## Assigned task
For each line below that contains the word "sidebar", make a copy.

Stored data
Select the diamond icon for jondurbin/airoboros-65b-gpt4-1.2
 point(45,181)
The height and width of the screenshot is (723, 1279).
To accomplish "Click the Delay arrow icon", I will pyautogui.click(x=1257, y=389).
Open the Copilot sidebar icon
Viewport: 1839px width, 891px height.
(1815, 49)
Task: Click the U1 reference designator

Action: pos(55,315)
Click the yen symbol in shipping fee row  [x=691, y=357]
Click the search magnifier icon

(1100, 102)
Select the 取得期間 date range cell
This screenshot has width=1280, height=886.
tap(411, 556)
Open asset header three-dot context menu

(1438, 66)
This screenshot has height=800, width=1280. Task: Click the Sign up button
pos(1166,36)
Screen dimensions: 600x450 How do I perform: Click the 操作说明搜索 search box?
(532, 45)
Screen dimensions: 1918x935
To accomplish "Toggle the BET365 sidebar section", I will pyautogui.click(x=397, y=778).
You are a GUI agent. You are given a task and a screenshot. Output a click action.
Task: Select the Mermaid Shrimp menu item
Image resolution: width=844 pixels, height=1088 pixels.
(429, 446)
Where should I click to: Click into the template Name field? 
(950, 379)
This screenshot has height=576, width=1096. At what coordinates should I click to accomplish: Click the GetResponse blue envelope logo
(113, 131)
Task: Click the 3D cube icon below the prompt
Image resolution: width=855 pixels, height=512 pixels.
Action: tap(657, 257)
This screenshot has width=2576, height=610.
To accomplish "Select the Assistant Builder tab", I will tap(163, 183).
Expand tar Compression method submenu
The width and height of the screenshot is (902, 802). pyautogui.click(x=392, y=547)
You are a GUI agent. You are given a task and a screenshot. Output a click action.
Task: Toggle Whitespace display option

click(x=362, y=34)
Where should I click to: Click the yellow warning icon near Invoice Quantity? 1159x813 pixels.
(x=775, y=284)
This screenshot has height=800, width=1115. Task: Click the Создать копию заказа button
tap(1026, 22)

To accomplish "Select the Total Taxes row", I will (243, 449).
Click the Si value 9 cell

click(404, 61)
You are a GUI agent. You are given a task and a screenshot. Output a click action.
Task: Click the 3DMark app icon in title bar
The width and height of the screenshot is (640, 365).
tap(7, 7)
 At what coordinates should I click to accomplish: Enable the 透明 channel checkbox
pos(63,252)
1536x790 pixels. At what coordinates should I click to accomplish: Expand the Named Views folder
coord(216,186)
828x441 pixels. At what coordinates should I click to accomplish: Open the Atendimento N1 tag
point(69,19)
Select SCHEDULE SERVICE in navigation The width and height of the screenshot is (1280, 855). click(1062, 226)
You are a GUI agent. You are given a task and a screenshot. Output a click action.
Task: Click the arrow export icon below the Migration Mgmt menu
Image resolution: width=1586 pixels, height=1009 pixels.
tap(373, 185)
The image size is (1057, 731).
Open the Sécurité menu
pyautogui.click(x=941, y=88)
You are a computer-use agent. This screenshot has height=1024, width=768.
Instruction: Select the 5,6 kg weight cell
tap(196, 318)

## Completed task
Open the Copilot sidebar icon
To accomplish "Toggle the BET365 sidebar section", I will pyautogui.click(x=397, y=778).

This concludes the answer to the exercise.